◆ Objetivo 1
Repita sem alterações a parte do texto sobre a posse em Kant que se abre com as palavras que contêm "ligação jurídica entre o" e se fecha com "uma posse física.".
◆ Objetivo 2
Prossiga o texto sobre a posse em Kant, escrevendo o que viria logo depois da última frase apresentada.

------ Trecho do documento

Com base nesse excerto do texto kantiano é possível verificar que em um

primeiro momento só haveria lesão ao meu e teu externo caso estivesse assegurada

posse física do objeto, isto é, na hipótese de haver relação direta entre possuidor e

objeto possuído. A princípio, só assim poderia ocorrer esta lesão, visto que, no caso

de uma posse não física, tal ato de violência não seria possível, pois não haveria

relação direta entre o sujeito que possui e o objeto possuído. Assim, não se poderia

falar propriamente em posse, não havendo, portanto, o que lesionar. Para que haja

algum tipo de lesão a uma posse não física é necessário que haja algum tipo de

ligação jurídica entre o sujeito e o objeto, pois só assim seria possível proteger um

objeto externo de meu arbítrio para além de uma posse meramente física. Desse

modo, a partir do estabelecimento de uma posse pautada na ligação jurídica entre

possuidor e objeto possuído, seria possível proteger a posse não empírica de

alguém que está sendo violado em sua liberdade externa pelo arbítrio de outrem,

cujo ato consistiria na violação da posse daquele que possui um objeto para além de

uma posse física.

------------
------ Dados fornecidos

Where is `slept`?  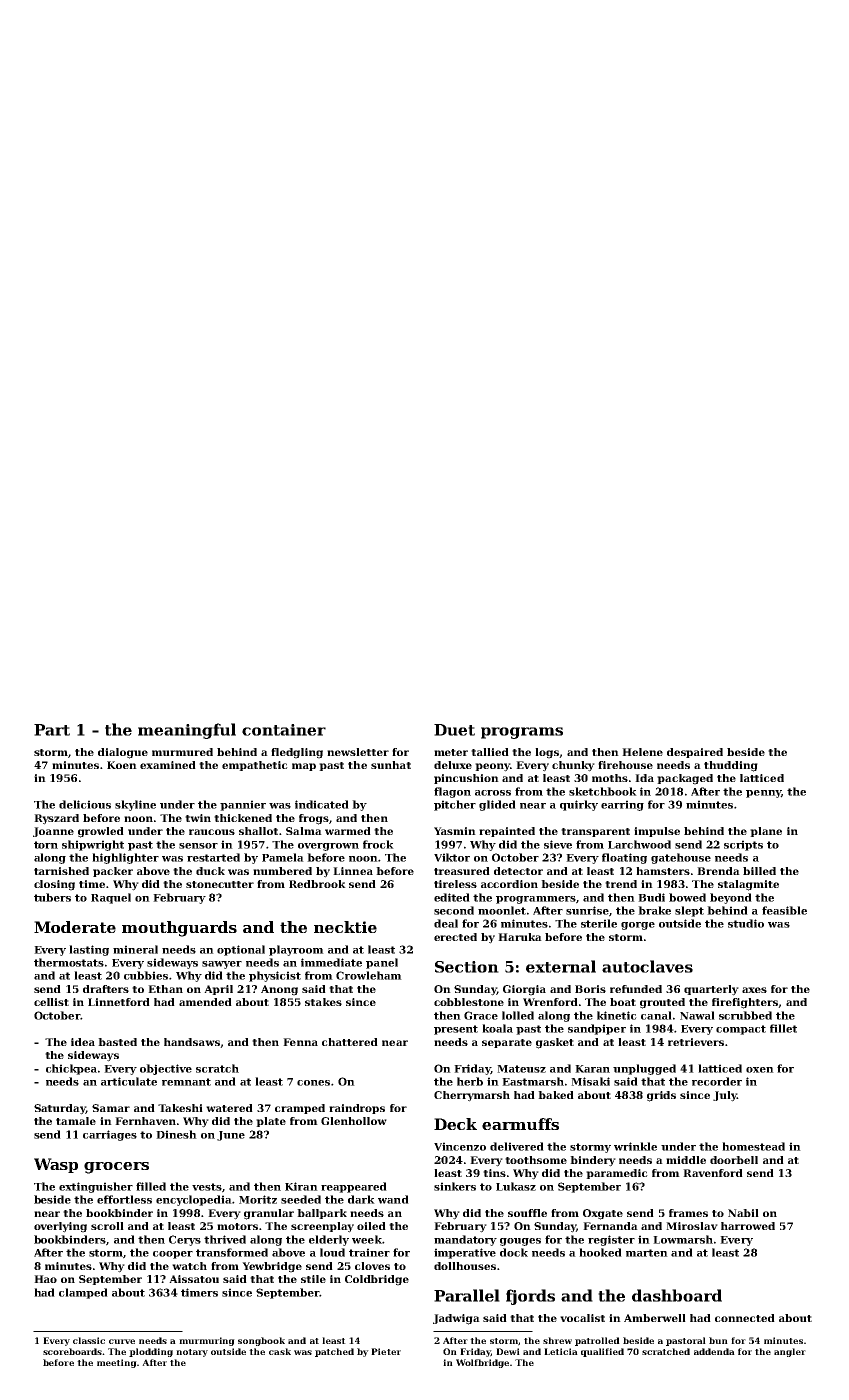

------------

◆ Resposta correta 1
ligação jurídica entre o sujeito e o objeto, pois só assim seria possível proteger um

objeto externo de meu arbítrio para além de uma posse meramente física. Desse

modo, a partir do estabelecimento de uma posse pautada na ligação jurídica entre

possuidor e objeto possuído, seria possível proteger a posse não empírica de

alguém que está sendo violado em sua liberdade externa pelo arbítrio de outrem,

cujo ato consistiria na violação da posse daquele que possui um objeto para além de

uma posse física.

◆ Resposta correta 2
Kant exemplifica três espécies de coisas ou objetos que podem ser

tomados por nós, exibindo seu intuito de erigir uma posse que possa subsistir além

da relação empírica (física) entre possuidor e objeto possuído, a saber: com relação

a uma coisa; com relação ao arbítrio de outrem, por exemplo, uma promessa; e com

relação ao estado de um outro em relação a mim, como nas relações familiares. No

§4º, comenta: “os objetos externos de meu arbítrio só podem ser de três espécies: 1)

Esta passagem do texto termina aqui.